DOMRADIO.DE: Wenn man an die Schweizergarde denkt, haben die meisten das Bild der blau-gelb gestreiften Uniform mit der Pluderhose und dem Helm mit dem roten Federbusch vor Augen. Sieht die Uniform jetzt anders aus?
Nersinger: Nein, da muss niemand Angst haben – die klassische Uniform bleibt unverändert, vom einfachen Gardisten bis zum Kommandanten. Es gibt lediglich eine neue Variante, die allerdings nur die Offiziere betrifft. Eigentlich ist sie auch nicht neu, sondern eine Wiederaufnahme einer früheren Tradition. Der damalige Kommandant Daniel Anrig hatte diese Neuerung schon vor etwa zehn Jahren initiiert. Es handelt sich also um eine sogenannte Repräsentationsuniform.
DOMRADIO.DE: Also nicht neu, aber für viele ungewohnt. Wie genau sieht diese Uniform denn aus?
Nersinger: Die neue Uniform besteht aus einer Jacke und einer Hose aus Wolle. Farblich geht sie von einem tiefen Blau in ein Schwarz über. Sehr elegant! Die Jacke hat zwei Reihen goldener Knöpfe und wird mit einem gelb-weißen Gürtel in den päpstlichen Farben geschlossen. Der Kragen ist ein sogenannter Mao-Kragen, also ein Rundkragen. Auf dem Kopf tragen die Offiziere einen Tschaco, also eine Art Käppi, das mit den päpstlichen Insignien – der Tiara und den gekreuzten Schlüsseln – verziert ist.

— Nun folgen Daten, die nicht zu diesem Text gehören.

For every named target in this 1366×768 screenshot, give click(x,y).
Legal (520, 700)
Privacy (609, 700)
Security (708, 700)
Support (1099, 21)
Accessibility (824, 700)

DOMRADIO.DE: Das klingt sehr edel. Stimmt es, dass diese Uniform rund 2000 Euro kostet?
Nersinger: Ja, diese Summe wurde genannt. Finanziert wurde das Projekt über Sponsoring, vor allem durch Spender aus der Schweiz. Man braucht also keine Sorge haben, dass die vatikanische Kasse dadurch belastet wird.

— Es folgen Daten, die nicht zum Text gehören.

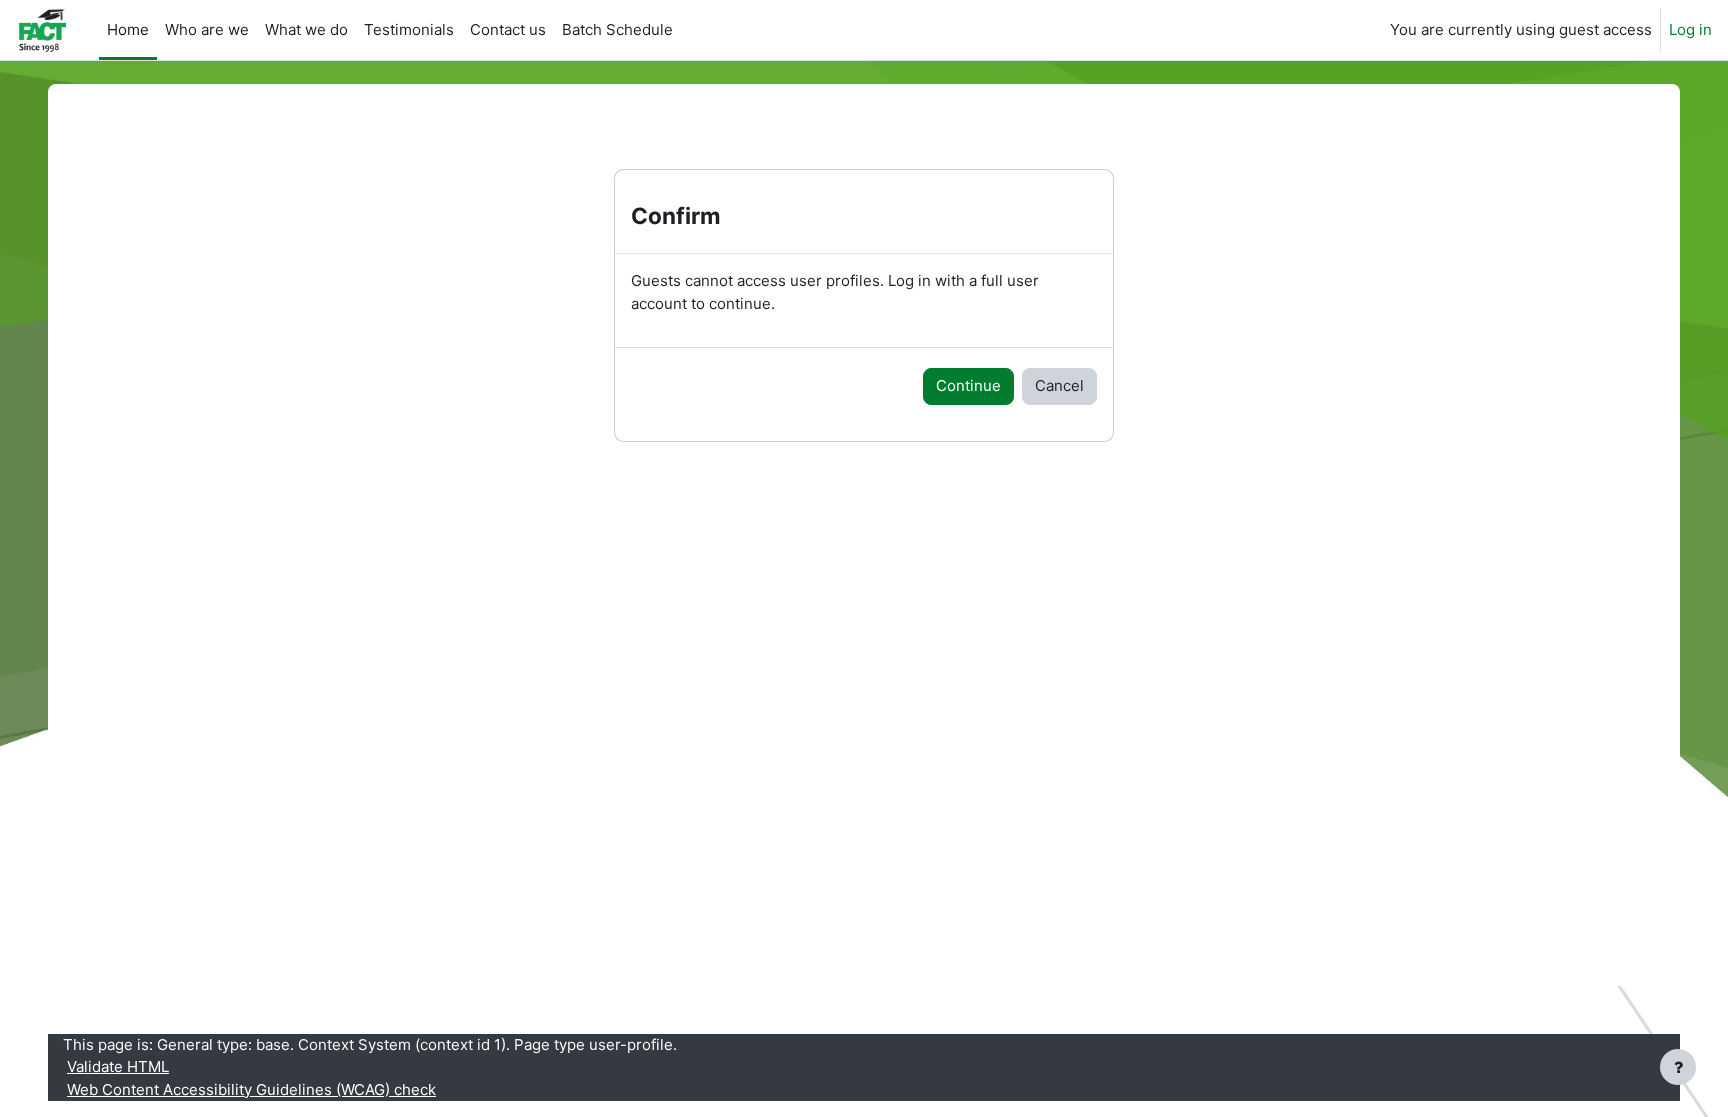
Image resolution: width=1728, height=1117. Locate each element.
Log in (1690, 29)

DOMRADIO.DE: Was lässt sich an dieser neuen Uniform im Hinblick auf Vergangenheit und Zukunft ablesen?
Nersinger: Sie ist Ausdruck eines gewissen Selbstbewusstseins. Die Offiziere hatten bislang für Empfänge und offizielle Anlässe keine eigene Uniform und traten häufig in ziviler Kleidung auf – im Italienischen sagt man dazu borghese. Dabei fühlten sie sich wohl manchmal etwas "nackt", also nicht passend gekleidet. Deshalb suchte man nach einer Lösung und griff auf ein historisches Vorbild zurück, die sogenannte Anticamera-Uniform. Diese trug man bis in die 1970er Jahre bei weniger feierlichen Anlässen im päpstlichen Umfeld oder bei gesellschaftlichen Veranstaltungen.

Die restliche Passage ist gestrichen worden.